- _Tasks to complete_
- a) In the forum thread on attaching a patch to t-shirts, what happened to the heat-pressed patch after it was washed and dried?
- b) Write the next part of the forum thread on attaching a patch to t-shirts, picking up from its final line.
# Provided passage start
# Attaching a fashion patch to t-shirts



## rimrattler6 (Sep 21, 2009)

So i'm trying to find a way to attach a small patch (think Lacoste's alligator logo) to a shirt. We had patches made in a similar fashion as lacoste but with our own logo and we're having trouble attaching it to the shirt. We tried having our manufacturer sew around the edges, but the problem is that they sew about 1/8" inside the outline of our logo so you can't see the threading but that means the edges protrude if you hold the shirt by the logo. So we decided to try to heatpress them. They have some adhesive and so we had them use their professional heatpress and it looked better, but we tested it by washing and then drying it. Out of the dryer we could easily peel it off.

We're completely stuck as to how to get this on our shirts and permanently through multiple washes. Any ideas? I am still trying to figure out how Lacoste is able to so cleanly and permanently affix their logo to their polos. Anyone know? Thanks!


----------



## RIIR (Jan 18, 2011)

If I'm not mistaken, those aren't patches, they are embroidered on. That's usually how Polos are done.


----------



## 135367 (Mar 10, 2011)

I agree with the embroidery - but just to make sure, look on the inside of the shirt and determine if there are stitches.


----------



## rimrattler6 (Sep 21, 2009)
# Provided passage end
# Material start
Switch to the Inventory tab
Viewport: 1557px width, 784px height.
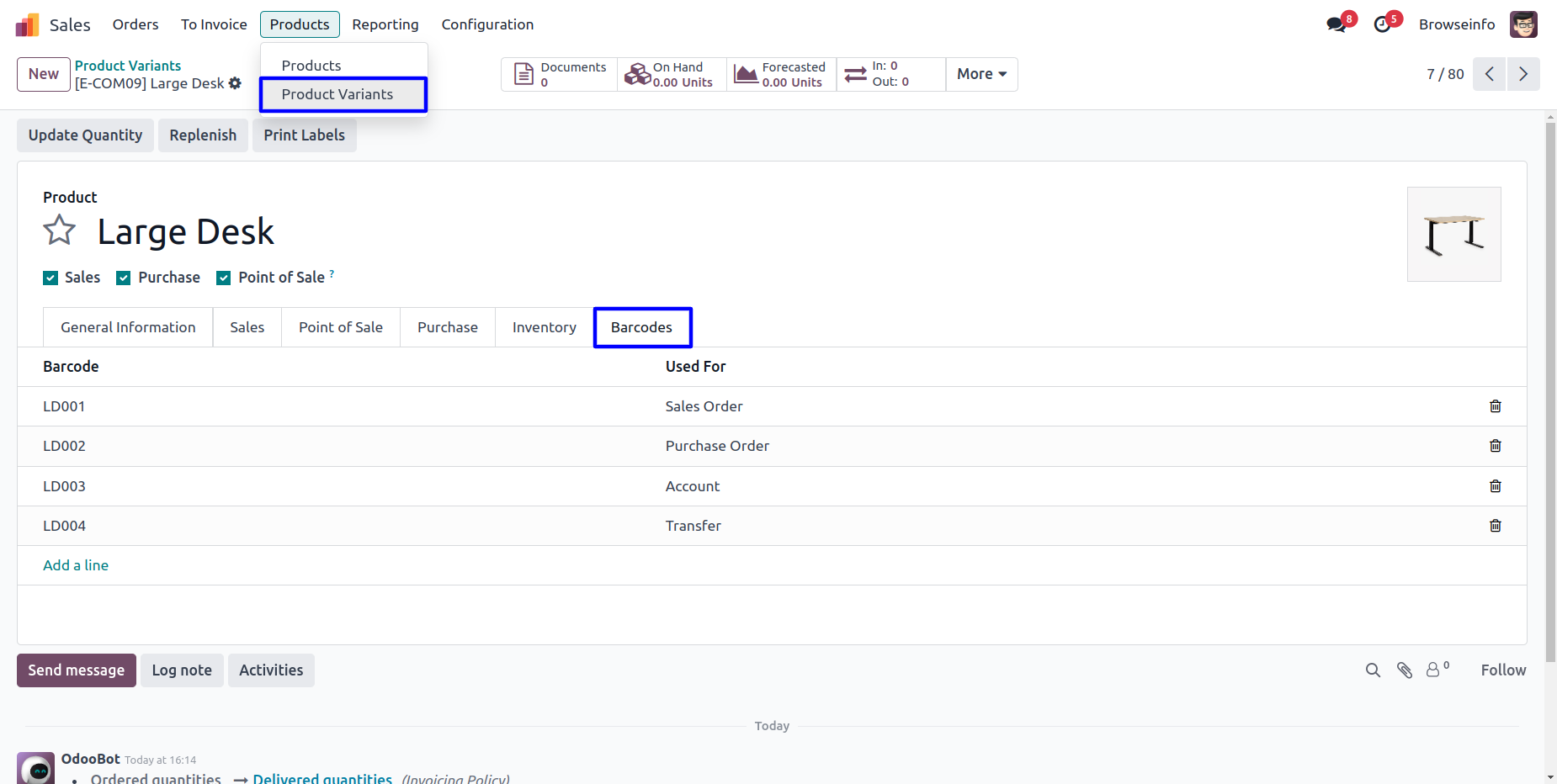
# Material end
- _The results_
- a) Out of the dryer, it could easily be peeled off.

- b)
Thanks for the feedback..I did look at my lacoste polo and if you look VERY closely, there is stitching and it's a separate patch. This is the best closeup I could find. It was from a blog teaching you how to tell the difference between fake and real...but you can see that it's an actual patch and they not only sew it on with "clear" thread but also the edges are really permanently placed on there.

They sew between the green and the white outline, an idea we have tried but that means the outline (edges) aren't affixed...so baffled. Any ideas?

I'm wondering what kind of adhesive they use to withstand the wash n' drying.


----------



## 135367 (Mar 10, 2011)

I've used Steam a Seam (several varieties are available) and it has held up pretty good. It might not hurt to stitch around the design for extra securtiy. If you are having your patches outsourced, they should be able to provide you a gurantee for adhereing the patch. Just my thoughts.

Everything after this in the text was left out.